_Problem to solve:_
For this exercise, output the entries below exactly from the line that holds "Click the green Carbohidrates legend swatch" to the line that holds "You are a computer-use", both ends included. No pictures belong in the copy.

_Records to process:_
____

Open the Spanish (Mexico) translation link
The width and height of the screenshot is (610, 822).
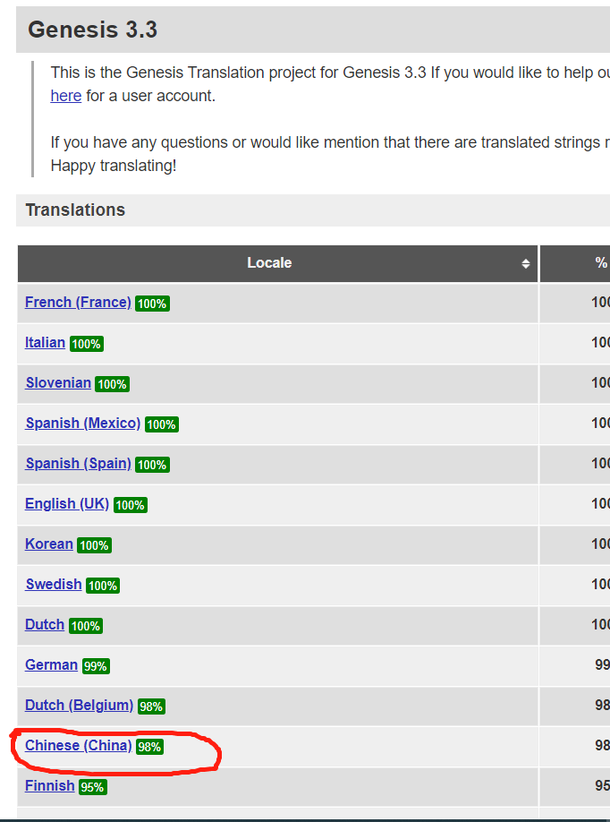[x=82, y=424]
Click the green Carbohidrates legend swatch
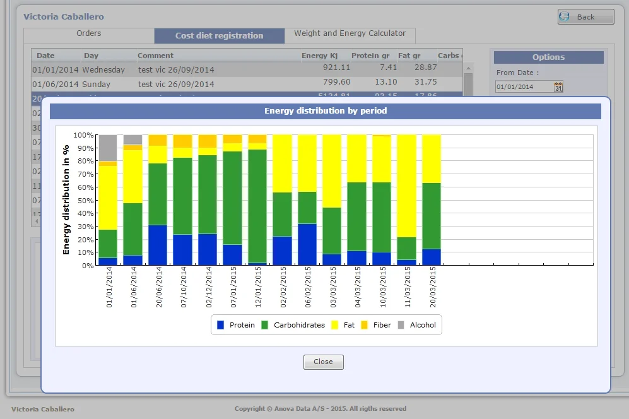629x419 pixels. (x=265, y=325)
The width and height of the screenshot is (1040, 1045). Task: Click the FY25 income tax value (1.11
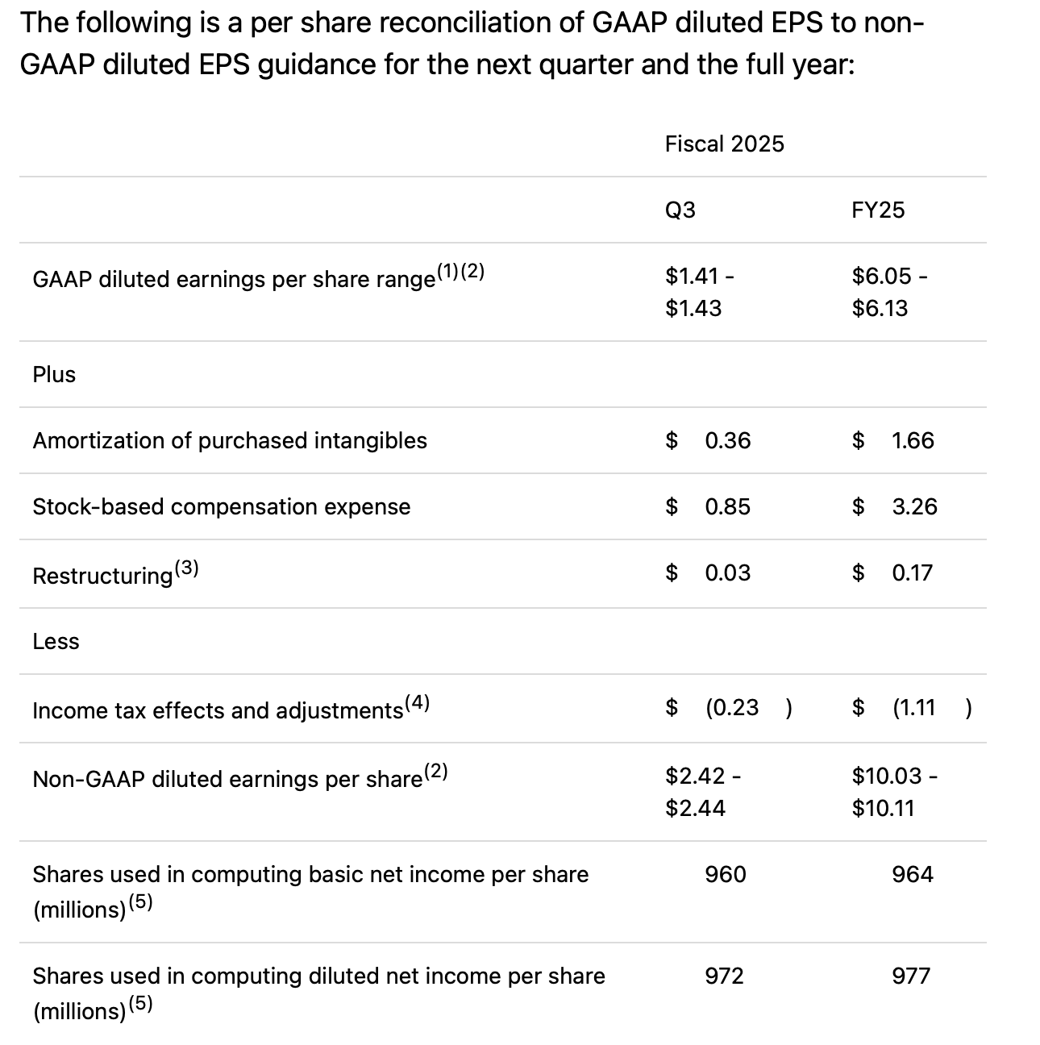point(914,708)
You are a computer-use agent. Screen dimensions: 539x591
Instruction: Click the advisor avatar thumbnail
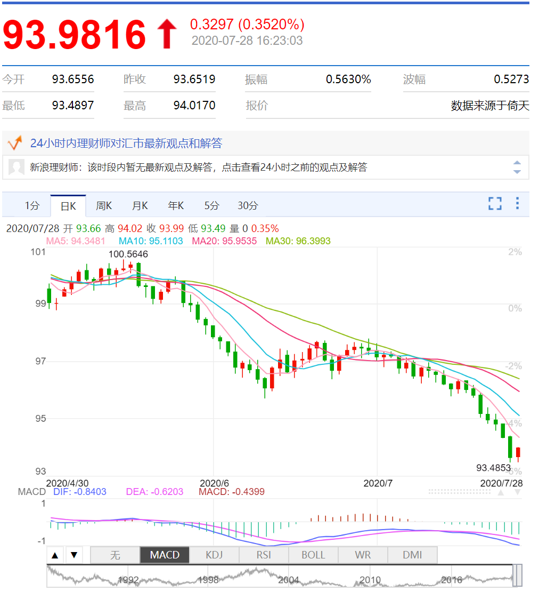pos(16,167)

____

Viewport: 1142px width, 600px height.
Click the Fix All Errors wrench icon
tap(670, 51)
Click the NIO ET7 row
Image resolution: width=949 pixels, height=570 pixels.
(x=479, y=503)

____

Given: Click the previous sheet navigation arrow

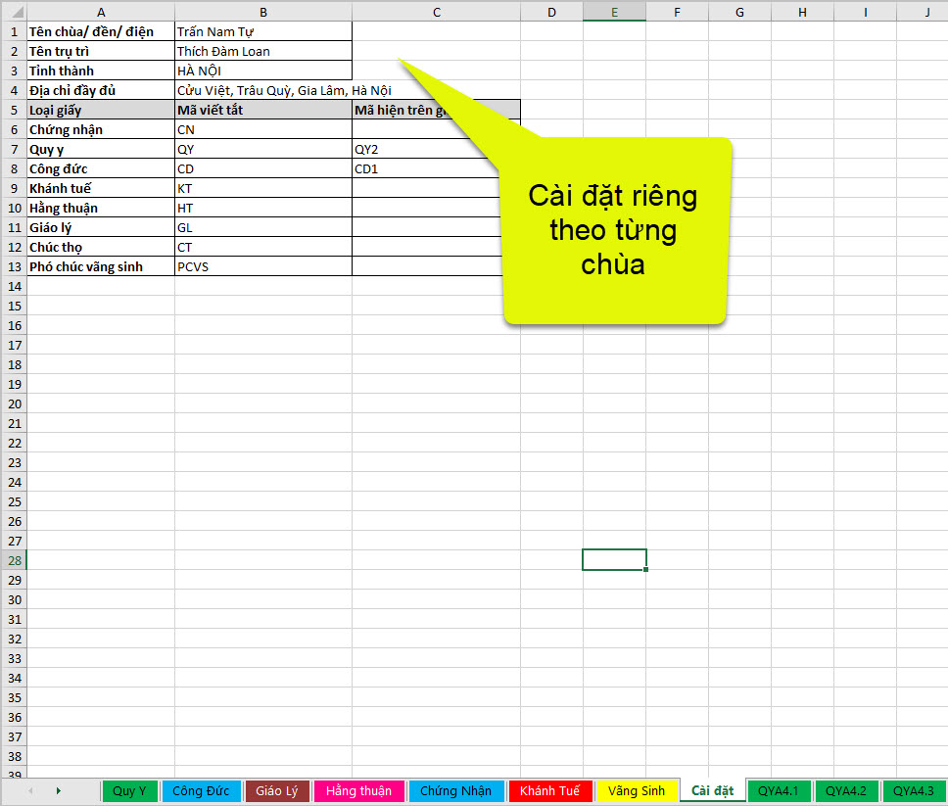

____

_Expected answer:_
Click the green Carbohidrates legend swatch
629x419 pixels. (x=265, y=325)
The width and height of the screenshot is (1040, 1045). Task: Click the FY25 income tax value (1.11
point(914,708)
You are a computer-use agent. Screen dimensions: 539x591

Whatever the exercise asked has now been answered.